IWG. Because participants responded to the thirst items based on experiences since the last dialysis, IWG was computed for only the immediately preceding interdialytic interval. To obtain IWG, the predialysis weight on the day of the interview and the postdialysis weight from the preceding dialysis were obtained. IWG was calculated by subtracting the previous postdialysis weight from the current predialysis weight. The IWG was divided by the number of days between treatments in order to standardize differences in the number of days between treatments. The mean daily IWG was used for analysis. In this sample, individuals' mean daily IWG since the last hemodialysis treatment ranged between -0.5 and 3.63 kg (M = 1.24; SD = .70).

Thirst intensity. Although thirst intensity was not included in scale development, it was included as one method to assess construct validity. Thirst intensity was measured using a 100 mm visual analogue scale (VAS) consisting of a 100 mm line with the degree of their thirstiness quantified on the left as not at all (0 mm) and on the right as extremely (100 mm). Patients were asked to mark the line at the point that best described how they would rate their worst thirst since the last dialysis. Individuals' thirst intensity, as measured by the VAS, ranged between 1 and 100 (M = 54.18; SD = 29.41).

Data Analyses

The hypotheses guiding data analysis were as follows:

1. Cronbach's coefficient alpha will be above .7.

2. All items will have a factor loading of .3 or greater on one dimension via factor analysis.

3. Thirst distress will be positively related to IWG.

4. Thirst duration, frequency, and intensity will be positively related to thirst distress.

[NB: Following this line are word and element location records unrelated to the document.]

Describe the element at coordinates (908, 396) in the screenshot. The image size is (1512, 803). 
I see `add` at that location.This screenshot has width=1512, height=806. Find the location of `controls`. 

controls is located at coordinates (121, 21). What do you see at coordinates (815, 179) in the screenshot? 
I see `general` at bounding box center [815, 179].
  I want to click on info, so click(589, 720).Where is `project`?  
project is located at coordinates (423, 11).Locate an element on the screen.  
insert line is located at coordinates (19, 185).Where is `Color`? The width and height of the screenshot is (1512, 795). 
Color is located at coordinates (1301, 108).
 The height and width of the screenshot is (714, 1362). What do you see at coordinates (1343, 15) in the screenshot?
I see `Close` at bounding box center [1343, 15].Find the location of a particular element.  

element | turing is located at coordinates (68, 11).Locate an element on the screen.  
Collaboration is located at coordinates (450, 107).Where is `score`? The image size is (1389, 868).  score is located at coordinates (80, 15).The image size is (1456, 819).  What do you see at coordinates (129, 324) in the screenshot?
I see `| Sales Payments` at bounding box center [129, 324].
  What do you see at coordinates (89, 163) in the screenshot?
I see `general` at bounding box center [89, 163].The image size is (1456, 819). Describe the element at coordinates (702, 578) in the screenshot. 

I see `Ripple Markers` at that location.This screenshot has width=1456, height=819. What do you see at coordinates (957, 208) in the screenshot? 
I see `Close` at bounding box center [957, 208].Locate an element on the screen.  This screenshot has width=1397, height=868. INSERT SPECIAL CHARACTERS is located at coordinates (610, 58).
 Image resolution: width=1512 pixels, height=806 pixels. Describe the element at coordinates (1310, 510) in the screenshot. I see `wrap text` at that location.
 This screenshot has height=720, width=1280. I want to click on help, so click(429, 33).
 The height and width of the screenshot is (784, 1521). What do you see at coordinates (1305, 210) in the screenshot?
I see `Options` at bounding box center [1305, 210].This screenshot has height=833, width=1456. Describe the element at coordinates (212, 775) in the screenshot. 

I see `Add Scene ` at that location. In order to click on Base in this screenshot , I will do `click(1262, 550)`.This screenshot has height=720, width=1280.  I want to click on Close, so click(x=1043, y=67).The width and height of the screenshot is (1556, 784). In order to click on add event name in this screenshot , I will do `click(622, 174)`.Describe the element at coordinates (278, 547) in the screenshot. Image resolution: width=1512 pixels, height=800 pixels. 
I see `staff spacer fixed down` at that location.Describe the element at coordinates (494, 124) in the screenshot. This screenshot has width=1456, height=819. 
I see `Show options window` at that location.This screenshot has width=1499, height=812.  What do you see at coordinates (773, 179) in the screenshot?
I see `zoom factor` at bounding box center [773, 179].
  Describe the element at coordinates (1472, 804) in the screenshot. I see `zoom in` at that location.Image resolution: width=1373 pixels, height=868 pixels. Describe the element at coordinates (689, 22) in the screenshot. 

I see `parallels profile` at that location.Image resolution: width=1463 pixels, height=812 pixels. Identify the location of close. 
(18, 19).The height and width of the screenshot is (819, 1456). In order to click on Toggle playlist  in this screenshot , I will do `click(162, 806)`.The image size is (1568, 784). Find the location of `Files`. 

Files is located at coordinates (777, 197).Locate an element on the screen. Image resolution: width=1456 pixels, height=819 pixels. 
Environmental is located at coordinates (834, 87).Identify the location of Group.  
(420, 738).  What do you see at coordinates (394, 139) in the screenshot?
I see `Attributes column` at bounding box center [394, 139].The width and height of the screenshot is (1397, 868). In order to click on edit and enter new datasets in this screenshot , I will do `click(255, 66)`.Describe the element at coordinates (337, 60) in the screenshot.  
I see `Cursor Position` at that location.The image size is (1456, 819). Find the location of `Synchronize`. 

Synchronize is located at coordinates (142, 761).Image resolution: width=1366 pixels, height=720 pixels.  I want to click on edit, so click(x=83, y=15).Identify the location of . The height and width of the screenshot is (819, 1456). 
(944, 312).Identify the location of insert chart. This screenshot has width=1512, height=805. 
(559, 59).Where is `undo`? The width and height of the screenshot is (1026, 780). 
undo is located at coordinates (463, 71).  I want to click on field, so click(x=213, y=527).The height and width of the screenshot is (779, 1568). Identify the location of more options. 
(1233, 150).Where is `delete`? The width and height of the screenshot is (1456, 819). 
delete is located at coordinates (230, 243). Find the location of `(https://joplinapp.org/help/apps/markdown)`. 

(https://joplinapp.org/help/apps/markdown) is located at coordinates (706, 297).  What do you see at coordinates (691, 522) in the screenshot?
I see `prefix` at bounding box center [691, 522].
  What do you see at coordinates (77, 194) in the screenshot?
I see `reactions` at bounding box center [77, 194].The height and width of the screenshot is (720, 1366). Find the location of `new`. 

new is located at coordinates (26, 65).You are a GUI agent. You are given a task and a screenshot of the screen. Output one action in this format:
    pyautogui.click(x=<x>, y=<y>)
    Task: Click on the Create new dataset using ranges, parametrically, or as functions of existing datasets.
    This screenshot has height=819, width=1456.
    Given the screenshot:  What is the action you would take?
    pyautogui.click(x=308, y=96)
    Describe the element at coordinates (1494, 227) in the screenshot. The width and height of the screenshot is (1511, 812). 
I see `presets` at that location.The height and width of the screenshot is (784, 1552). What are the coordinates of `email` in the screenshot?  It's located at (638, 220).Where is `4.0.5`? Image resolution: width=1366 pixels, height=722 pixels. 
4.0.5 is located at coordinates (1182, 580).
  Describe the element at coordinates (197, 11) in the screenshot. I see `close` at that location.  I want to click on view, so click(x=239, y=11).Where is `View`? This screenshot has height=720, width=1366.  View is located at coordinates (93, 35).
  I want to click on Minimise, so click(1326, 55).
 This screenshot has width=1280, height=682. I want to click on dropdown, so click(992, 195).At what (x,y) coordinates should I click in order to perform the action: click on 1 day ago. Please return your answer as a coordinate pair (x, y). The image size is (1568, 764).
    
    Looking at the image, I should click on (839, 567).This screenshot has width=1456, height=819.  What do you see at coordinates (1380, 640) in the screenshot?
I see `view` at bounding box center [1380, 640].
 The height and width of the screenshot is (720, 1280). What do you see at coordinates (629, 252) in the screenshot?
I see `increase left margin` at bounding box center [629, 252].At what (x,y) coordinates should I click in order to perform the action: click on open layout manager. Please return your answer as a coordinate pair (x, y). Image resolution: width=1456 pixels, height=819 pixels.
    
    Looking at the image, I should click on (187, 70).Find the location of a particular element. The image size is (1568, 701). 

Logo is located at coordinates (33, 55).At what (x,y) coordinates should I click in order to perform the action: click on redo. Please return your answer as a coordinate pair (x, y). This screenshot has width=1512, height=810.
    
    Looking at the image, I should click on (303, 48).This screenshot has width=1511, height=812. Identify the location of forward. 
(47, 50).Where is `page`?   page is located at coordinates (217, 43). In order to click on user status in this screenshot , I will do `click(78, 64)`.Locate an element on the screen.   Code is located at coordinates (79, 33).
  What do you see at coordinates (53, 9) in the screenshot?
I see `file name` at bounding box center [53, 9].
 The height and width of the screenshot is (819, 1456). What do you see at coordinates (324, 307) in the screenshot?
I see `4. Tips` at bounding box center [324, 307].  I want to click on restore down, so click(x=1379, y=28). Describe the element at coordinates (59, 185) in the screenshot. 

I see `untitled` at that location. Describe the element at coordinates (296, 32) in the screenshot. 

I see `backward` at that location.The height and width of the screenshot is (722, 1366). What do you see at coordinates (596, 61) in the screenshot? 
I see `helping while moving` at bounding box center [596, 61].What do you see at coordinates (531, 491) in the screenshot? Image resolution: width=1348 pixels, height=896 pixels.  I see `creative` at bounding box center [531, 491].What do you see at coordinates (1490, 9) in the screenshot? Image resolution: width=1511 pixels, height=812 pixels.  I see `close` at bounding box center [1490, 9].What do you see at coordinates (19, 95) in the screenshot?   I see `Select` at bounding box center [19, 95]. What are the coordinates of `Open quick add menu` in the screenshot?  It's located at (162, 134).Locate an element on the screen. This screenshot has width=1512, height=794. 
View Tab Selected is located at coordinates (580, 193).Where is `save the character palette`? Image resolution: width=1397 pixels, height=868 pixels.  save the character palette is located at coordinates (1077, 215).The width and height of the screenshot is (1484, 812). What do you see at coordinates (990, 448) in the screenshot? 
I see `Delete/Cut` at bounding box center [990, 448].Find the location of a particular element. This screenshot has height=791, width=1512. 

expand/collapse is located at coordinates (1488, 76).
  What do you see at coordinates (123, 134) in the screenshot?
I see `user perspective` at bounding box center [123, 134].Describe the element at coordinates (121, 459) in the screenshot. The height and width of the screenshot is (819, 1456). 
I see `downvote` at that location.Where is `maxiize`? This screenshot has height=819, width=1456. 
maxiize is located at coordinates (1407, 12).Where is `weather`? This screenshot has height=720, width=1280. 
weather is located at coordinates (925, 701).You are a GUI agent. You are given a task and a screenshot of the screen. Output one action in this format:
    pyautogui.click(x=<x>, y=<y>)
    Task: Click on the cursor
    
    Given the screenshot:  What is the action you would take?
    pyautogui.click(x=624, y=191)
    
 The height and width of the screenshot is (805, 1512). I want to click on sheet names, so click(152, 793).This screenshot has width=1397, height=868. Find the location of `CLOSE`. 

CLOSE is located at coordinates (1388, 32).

Data were analyzed using the Statistical Package for Social Sciences (SPSS 10.0) and LISREL (LISREL 8.3). Reliability was assessed using item analysis, and coefficient alpha. Validity was tested using confirmatory factor analysis, exploratory factor analysis, and relationship testing of constructs identified in the theoretical model.

Assessment of reliability. Reliability is defined as the consistency of measurement of the same phenomenon (Carmines & Zeller, 1979). The first step in the psychometric assessment was item analysis for each subscale. Because an average inter-item correlation below .30 indicates that an item is not sufficiently related and does not contribute to the measurement of the latent variable and an inter-item correlation above .70 indicates the item is redundant (Ferketich, 1991), an item was only retained if its average correlation with other items on the scale was .30 or above but below .70. All items in the duration and frequency subscales were deleted because none met these criteria. Analysis of the remaining 12 distress items resulted in the deletion of 6 items because their average inter-item correlations were below .30. The final scale had 6 items (see Table 1).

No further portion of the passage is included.